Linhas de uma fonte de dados
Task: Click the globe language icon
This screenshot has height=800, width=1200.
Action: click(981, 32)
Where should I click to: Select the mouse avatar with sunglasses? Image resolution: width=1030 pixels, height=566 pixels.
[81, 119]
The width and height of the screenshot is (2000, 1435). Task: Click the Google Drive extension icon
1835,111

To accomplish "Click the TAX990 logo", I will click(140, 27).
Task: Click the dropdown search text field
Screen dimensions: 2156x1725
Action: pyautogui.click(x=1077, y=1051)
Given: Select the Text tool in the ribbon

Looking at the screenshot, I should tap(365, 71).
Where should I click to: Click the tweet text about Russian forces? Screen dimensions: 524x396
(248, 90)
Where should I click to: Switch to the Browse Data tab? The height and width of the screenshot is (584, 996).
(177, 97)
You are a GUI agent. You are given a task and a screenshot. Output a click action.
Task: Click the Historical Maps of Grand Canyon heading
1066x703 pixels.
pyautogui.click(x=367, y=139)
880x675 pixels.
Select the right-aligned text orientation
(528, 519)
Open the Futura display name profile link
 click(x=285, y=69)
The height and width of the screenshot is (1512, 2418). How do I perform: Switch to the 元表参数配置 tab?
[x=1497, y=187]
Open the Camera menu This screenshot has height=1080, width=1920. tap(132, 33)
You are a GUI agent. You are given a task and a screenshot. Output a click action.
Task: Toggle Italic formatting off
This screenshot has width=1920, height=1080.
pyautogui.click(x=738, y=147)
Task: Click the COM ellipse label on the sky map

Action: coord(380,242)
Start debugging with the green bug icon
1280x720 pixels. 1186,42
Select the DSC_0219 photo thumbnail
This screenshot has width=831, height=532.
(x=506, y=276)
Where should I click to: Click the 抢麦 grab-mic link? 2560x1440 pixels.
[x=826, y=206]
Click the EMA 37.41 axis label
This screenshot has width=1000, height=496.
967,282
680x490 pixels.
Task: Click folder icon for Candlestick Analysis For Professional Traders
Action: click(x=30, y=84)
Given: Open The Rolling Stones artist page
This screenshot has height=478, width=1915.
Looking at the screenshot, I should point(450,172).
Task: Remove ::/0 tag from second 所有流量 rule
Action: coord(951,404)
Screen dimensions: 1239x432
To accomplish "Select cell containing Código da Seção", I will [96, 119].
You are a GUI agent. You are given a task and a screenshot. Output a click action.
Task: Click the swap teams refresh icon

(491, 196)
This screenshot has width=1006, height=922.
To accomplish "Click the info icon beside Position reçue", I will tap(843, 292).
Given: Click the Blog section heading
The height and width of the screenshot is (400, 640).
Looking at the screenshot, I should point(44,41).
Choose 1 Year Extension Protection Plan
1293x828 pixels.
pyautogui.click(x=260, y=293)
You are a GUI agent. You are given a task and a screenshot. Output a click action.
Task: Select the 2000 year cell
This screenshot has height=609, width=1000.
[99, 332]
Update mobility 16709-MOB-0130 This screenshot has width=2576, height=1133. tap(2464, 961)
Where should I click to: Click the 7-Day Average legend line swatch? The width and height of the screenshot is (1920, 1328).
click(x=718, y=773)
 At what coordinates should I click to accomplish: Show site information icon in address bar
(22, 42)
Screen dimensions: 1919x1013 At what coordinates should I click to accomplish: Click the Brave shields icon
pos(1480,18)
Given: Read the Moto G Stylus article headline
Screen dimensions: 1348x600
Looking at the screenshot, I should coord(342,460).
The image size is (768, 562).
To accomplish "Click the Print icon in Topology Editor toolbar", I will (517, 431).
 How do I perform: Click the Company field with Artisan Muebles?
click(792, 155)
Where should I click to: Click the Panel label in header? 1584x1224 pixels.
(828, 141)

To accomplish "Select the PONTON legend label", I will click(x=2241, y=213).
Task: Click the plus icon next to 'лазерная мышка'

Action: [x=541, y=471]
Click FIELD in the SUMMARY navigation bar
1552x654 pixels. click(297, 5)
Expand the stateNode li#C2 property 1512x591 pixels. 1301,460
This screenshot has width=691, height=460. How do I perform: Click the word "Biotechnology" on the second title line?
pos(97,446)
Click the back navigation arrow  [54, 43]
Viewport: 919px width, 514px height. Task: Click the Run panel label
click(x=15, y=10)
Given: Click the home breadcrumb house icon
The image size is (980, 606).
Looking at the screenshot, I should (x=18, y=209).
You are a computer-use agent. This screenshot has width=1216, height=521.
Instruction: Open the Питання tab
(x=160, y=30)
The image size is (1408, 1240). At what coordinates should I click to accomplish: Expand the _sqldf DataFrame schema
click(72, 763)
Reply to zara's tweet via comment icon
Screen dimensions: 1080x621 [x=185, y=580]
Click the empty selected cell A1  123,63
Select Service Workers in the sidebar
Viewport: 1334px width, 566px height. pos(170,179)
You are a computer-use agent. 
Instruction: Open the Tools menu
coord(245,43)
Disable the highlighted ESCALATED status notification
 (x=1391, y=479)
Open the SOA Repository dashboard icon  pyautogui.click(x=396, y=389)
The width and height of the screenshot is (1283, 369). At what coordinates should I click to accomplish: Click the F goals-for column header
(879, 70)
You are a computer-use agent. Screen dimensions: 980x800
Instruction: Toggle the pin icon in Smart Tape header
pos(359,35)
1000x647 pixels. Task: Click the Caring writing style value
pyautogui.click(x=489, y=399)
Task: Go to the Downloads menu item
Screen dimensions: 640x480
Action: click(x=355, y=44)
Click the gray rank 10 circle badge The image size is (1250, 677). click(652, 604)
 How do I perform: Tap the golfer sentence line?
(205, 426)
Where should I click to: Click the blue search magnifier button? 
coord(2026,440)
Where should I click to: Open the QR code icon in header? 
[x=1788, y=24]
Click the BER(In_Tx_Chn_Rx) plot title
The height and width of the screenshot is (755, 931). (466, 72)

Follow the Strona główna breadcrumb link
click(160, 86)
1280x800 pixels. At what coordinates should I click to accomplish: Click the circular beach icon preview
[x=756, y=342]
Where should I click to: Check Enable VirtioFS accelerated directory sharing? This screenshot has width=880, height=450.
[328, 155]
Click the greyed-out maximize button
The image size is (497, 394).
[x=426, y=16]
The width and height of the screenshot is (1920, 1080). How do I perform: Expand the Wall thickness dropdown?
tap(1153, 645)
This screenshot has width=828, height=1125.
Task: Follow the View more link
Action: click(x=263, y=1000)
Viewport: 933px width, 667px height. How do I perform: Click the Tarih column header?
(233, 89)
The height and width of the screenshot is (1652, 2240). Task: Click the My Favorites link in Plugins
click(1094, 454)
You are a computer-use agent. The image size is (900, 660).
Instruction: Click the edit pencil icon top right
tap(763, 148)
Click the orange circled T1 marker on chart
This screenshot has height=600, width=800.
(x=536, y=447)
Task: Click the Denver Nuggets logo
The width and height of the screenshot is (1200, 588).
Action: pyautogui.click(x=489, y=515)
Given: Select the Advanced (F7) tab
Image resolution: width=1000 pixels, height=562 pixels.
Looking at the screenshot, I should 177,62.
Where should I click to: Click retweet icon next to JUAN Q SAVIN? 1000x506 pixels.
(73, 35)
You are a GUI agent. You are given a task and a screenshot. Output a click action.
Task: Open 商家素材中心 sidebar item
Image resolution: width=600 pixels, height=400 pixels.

Exercício
Extraia todas as linhas acima e reproduza-as sem nenhuma alteração.

Resposta
Task: Click the globe language icon
This screenshot has height=800, width=1200.
Action: click(981, 32)
Where should I click to: Select the mouse avatar with sunglasses? Image resolution: width=1030 pixels, height=566 pixels.
[81, 119]
The width and height of the screenshot is (2000, 1435). Task: Click the Google Drive extension icon
1835,111

To accomplish "Click the TAX990 logo", I will click(140, 27).
Task: Click the dropdown search text field
Screen dimensions: 2156x1725
Action: pyautogui.click(x=1077, y=1051)
Given: Select the Text tool in the ribbon

Looking at the screenshot, I should tap(365, 71).
Where should I click to: Click the tweet text about Russian forces? Screen dimensions: 524x396
(248, 90)
Where should I click to: Switch to the Browse Data tab? The height and width of the screenshot is (584, 996).
(177, 97)
You are a GUI agent. You are given a task and a screenshot. Output a click action.
Task: Click the Historical Maps of Grand Canyon heading
1066x703 pixels.
pyautogui.click(x=367, y=139)
880x675 pixels.
Select the right-aligned text orientation
(528, 519)
Open the Futura display name profile link
 click(x=285, y=69)
The height and width of the screenshot is (1512, 2418). How do I perform: Switch to the 元表参数配置 tab?
[x=1497, y=187]
Open the Camera menu This screenshot has height=1080, width=1920. tap(132, 33)
You are a GUI agent. You are given a task and a screenshot. Output a click action.
Task: Toggle Italic formatting off
This screenshot has width=1920, height=1080.
pyautogui.click(x=738, y=147)
Task: Click the COM ellipse label on the sky map

Action: coord(380,242)
Start debugging with the green bug icon
1280x720 pixels. 1186,42
Select the DSC_0219 photo thumbnail
This screenshot has width=831, height=532.
(x=506, y=276)
Where should I click to: Click the 抢麦 grab-mic link? 2560x1440 pixels.
[x=826, y=206]
Click the EMA 37.41 axis label
This screenshot has width=1000, height=496.
967,282
680x490 pixels.
Task: Click folder icon for Candlestick Analysis For Professional Traders
Action: click(x=30, y=84)
Given: Open The Rolling Stones artist page
This screenshot has height=478, width=1915.
Looking at the screenshot, I should point(450,172).
Task: Remove ::/0 tag from second 所有流量 rule
Action: coord(951,404)
Screen dimensions: 1239x432
To accomplish "Select cell containing Código da Seção", I will [96, 119].
You are a GUI agent. You are given a task and a screenshot. Output a click action.
Task: Click the swap teams refresh icon

(491, 196)
This screenshot has width=1006, height=922.
To accomplish "Click the info icon beside Position reçue", I will tap(843, 292).
Given: Click the Blog section heading
The height and width of the screenshot is (400, 640).
Looking at the screenshot, I should point(44,41).
Choose 1 Year Extension Protection Plan
1293x828 pixels.
pyautogui.click(x=260, y=293)
You are a GUI agent. You are given a task and a screenshot. Output a click action.
Task: Select the 2000 year cell
This screenshot has height=609, width=1000.
[99, 332]
Update mobility 16709-MOB-0130 This screenshot has width=2576, height=1133. tap(2464, 961)
Where should I click to: Click the 7-Day Average legend line swatch? The width and height of the screenshot is (1920, 1328).
click(x=718, y=773)
 At what coordinates should I click to accomplish: Show site information icon in address bar
(22, 42)
Screen dimensions: 1919x1013 At what coordinates should I click to accomplish: Click the Brave shields icon
pos(1480,18)
Given: Read the Moto G Stylus article headline
Screen dimensions: 1348x600
Looking at the screenshot, I should coord(342,460).
The image size is (768, 562).
To accomplish "Click the Print icon in Topology Editor toolbar", I will (517, 431).
 How do I perform: Click the Company field with Artisan Muebles?
click(792, 155)
Where should I click to: Click the Panel label in header? 1584x1224 pixels.
(828, 141)

To accomplish "Select the PONTON legend label", I will click(x=2241, y=213).
Task: Click the plus icon next to 'лазерная мышка'

Action: [x=541, y=471]
Click FIELD in the SUMMARY navigation bar
1552x654 pixels. click(297, 5)
Expand the stateNode li#C2 property 1512x591 pixels. 1301,460
This screenshot has width=691, height=460. How do I perform: Click the word "Biotechnology" on the second title line?
pos(97,446)
Click the back navigation arrow  [54, 43]
Viewport: 919px width, 514px height. Task: Click the Run panel label
click(x=15, y=10)
Given: Click the home breadcrumb house icon
The image size is (980, 606).
Looking at the screenshot, I should (x=18, y=209).
You are a computer-use agent. This screenshot has width=1216, height=521.
Instruction: Open the Питання tab
(x=160, y=30)
The image size is (1408, 1240). At what coordinates should I click to accomplish: Expand the _sqldf DataFrame schema
click(72, 763)
Reply to zara's tweet via comment icon
Screen dimensions: 1080x621 [x=185, y=580]
Click the empty selected cell A1  123,63
Select Service Workers in the sidebar
Viewport: 1334px width, 566px height. pos(170,179)
You are a computer-use agent. 
Instruction: Open the Tools menu
coord(245,43)
Disable the highlighted ESCALATED status notification
 (x=1391, y=479)
Open the SOA Repository dashboard icon  pyautogui.click(x=396, y=389)
The width and height of the screenshot is (1283, 369). At what coordinates should I click to accomplish: Click the F goals-for column header
(879, 70)
You are a computer-use agent. Screen dimensions: 980x800
Instruction: Toggle the pin icon in Smart Tape header
pos(359,35)
1000x647 pixels. Task: Click the Caring writing style value
pyautogui.click(x=489, y=399)
Task: Go to the Downloads menu item
Screen dimensions: 640x480
Action: click(x=355, y=44)
Click the gray rank 10 circle badge The image size is (1250, 677). click(652, 604)
 How do I perform: Tap the golfer sentence line?
(205, 426)
Where should I click to: Click the blue search magnifier button? 
coord(2026,440)
Where should I click to: Open the QR code icon in header? 
[x=1788, y=24]
Click the BER(In_Tx_Chn_Rx) plot title
The height and width of the screenshot is (755, 931). (466, 72)

Follow the Strona główna breadcrumb link
click(160, 86)
1280x800 pixels. At what coordinates should I click to accomplish: Click the circular beach icon preview
[x=756, y=342]
Where should I click to: Check Enable VirtioFS accelerated directory sharing? This screenshot has width=880, height=450.
[328, 155]
Click the greyed-out maximize button
The image size is (497, 394).
[x=426, y=16]
The width and height of the screenshot is (1920, 1080). How do I perform: Expand the Wall thickness dropdown?
tap(1153, 645)
This screenshot has width=828, height=1125.
Task: Follow the View more link
Action: click(x=263, y=1000)
Viewport: 933px width, 667px height. How do I perform: Click the Tarih column header?
(233, 89)
The height and width of the screenshot is (1652, 2240). Task: Click the My Favorites link in Plugins
click(1094, 454)
You are a computer-use agent. The image size is (900, 660).
Instruction: Click the edit pencil icon top right
tap(763, 148)
Click the orange circled T1 marker on chart
This screenshot has height=600, width=800.
(x=536, y=447)
Task: Click the Denver Nuggets logo
The width and height of the screenshot is (1200, 588).
Action: pyautogui.click(x=489, y=515)
Given: Select the Advanced (F7) tab
Image resolution: width=1000 pixels, height=562 pixels.
Looking at the screenshot, I should 177,62.
Where should I click to: Click retweet icon next to JUAN Q SAVIN? 1000x506 pixels.
(73, 35)
You are a GUI agent. You are given a task and a screenshot. Output a click action.
Task: Open 商家素材中心 sidebar item
Image resolution: width=600 pixels, height=400 pixels.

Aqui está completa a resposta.